What follows is a set of records. Repeat them word for word.

:: Provided records ::

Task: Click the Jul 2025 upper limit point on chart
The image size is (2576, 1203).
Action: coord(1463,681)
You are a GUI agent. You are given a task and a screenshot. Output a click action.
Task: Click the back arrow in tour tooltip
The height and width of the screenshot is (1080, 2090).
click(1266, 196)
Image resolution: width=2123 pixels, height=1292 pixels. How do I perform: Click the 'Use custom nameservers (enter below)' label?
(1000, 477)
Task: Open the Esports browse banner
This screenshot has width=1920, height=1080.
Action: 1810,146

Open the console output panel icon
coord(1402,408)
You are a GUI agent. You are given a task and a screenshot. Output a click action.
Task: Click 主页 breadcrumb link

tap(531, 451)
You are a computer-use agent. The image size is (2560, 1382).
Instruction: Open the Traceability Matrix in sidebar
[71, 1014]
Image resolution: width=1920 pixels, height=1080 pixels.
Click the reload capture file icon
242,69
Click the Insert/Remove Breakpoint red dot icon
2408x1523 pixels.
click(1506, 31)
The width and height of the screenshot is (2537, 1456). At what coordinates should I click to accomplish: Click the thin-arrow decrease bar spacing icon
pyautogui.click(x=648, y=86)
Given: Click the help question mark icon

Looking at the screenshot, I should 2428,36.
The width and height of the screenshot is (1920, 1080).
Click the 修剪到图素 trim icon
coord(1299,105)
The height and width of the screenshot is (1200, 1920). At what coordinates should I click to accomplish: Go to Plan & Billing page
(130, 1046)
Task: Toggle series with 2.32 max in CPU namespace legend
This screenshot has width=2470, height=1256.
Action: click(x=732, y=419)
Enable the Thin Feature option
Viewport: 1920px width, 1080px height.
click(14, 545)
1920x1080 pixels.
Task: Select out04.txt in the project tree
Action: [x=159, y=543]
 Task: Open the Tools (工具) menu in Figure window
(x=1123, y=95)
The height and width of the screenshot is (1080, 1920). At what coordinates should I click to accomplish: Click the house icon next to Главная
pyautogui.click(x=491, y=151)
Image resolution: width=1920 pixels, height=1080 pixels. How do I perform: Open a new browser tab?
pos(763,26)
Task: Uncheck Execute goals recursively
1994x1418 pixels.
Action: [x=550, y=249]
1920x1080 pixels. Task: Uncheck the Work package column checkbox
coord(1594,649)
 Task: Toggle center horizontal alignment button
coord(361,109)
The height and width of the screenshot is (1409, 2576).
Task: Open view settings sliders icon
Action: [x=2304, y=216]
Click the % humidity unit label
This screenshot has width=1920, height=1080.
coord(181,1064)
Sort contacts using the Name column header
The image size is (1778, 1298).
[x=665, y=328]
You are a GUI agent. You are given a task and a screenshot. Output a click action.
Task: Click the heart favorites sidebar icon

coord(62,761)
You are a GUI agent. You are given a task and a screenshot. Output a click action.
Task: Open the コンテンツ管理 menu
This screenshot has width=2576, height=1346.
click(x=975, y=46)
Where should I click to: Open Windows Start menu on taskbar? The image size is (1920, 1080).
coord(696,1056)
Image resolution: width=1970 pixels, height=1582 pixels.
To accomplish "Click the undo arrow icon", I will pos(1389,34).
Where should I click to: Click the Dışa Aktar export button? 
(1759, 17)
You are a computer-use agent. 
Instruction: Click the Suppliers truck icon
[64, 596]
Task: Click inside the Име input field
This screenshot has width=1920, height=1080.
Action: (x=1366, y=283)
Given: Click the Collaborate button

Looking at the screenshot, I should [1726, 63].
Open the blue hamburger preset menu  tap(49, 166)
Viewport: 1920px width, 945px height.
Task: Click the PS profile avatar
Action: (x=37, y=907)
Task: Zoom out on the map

:::

- _Exercise answer_
Task: Click the Jul 2025 upper limit point on chart
The image size is (2576, 1203).
Action: coord(1463,681)
You are a GUI agent. You are given a task and a screenshot. Output a click action.
Task: Click the back arrow in tour tooltip
The height and width of the screenshot is (1080, 2090).
click(1266, 196)
Image resolution: width=2123 pixels, height=1292 pixels. How do I perform: Click the 'Use custom nameservers (enter below)' label?
(1000, 477)
Task: Open the Esports browse banner
This screenshot has width=1920, height=1080.
Action: 1810,146

Open the console output panel icon
coord(1402,408)
You are a GUI agent. You are given a task and a screenshot. Output a click action.
Task: Click 主页 breadcrumb link

tap(531, 451)
You are a computer-use agent. The image size is (2560, 1382).
Instruction: Open the Traceability Matrix in sidebar
[71, 1014]
Image resolution: width=1920 pixels, height=1080 pixels.
Click the reload capture file icon
242,69
Click the Insert/Remove Breakpoint red dot icon
2408x1523 pixels.
click(1506, 31)
The width and height of the screenshot is (2537, 1456). At what coordinates should I click to accomplish: Click the thin-arrow decrease bar spacing icon
pyautogui.click(x=648, y=86)
Given: Click the help question mark icon

Looking at the screenshot, I should 2428,36.
The width and height of the screenshot is (1920, 1080).
Click the 修剪到图素 trim icon
coord(1299,105)
The height and width of the screenshot is (1200, 1920). At what coordinates should I click to accomplish: Go to Plan & Billing page
(130, 1046)
Task: Toggle series with 2.32 max in CPU namespace legend
This screenshot has width=2470, height=1256.
Action: click(x=732, y=419)
Enable the Thin Feature option
Viewport: 1920px width, 1080px height.
click(14, 545)
1920x1080 pixels.
Task: Select out04.txt in the project tree
Action: [x=159, y=543]
 Task: Open the Tools (工具) menu in Figure window
(x=1123, y=95)
The height and width of the screenshot is (1080, 1920). At what coordinates should I click to accomplish: Click the house icon next to Главная
pyautogui.click(x=491, y=151)
Image resolution: width=1920 pixels, height=1080 pixels. How do I perform: Open a new browser tab?
pos(763,26)
Task: Uncheck Execute goals recursively
1994x1418 pixels.
Action: [x=550, y=249]
1920x1080 pixels. Task: Uncheck the Work package column checkbox
coord(1594,649)
 Task: Toggle center horizontal alignment button
coord(361,109)
The height and width of the screenshot is (1409, 2576).
Task: Open view settings sliders icon
Action: [x=2304, y=216]
Click the % humidity unit label
This screenshot has width=1920, height=1080.
coord(181,1064)
Sort contacts using the Name column header
The image size is (1778, 1298).
[x=665, y=328]
You are a GUI agent. You are given a task and a screenshot. Output a click action.
Task: Click the heart favorites sidebar icon

coord(62,761)
You are a GUI agent. You are given a task and a screenshot. Output a click action.
Task: Open the コンテンツ管理 menu
This screenshot has width=2576, height=1346.
click(x=975, y=46)
Where should I click to: Open Windows Start menu on taskbar? The image size is (1920, 1080).
coord(696,1056)
Image resolution: width=1970 pixels, height=1582 pixels.
To accomplish "Click the undo arrow icon", I will pos(1389,34).
Where should I click to: Click the Dışa Aktar export button? 
(1759, 17)
You are a computer-use agent. 
Instruction: Click the Suppliers truck icon
[64, 596]
Task: Click inside the Име input field
This screenshot has width=1920, height=1080.
Action: (x=1366, y=283)
Given: Click the Collaborate button

Looking at the screenshot, I should [1726, 63].
Open the blue hamburger preset menu  tap(49, 166)
Viewport: 1920px width, 945px height.
Task: Click the PS profile avatar
Action: (x=37, y=907)
Task: Zoom out on the map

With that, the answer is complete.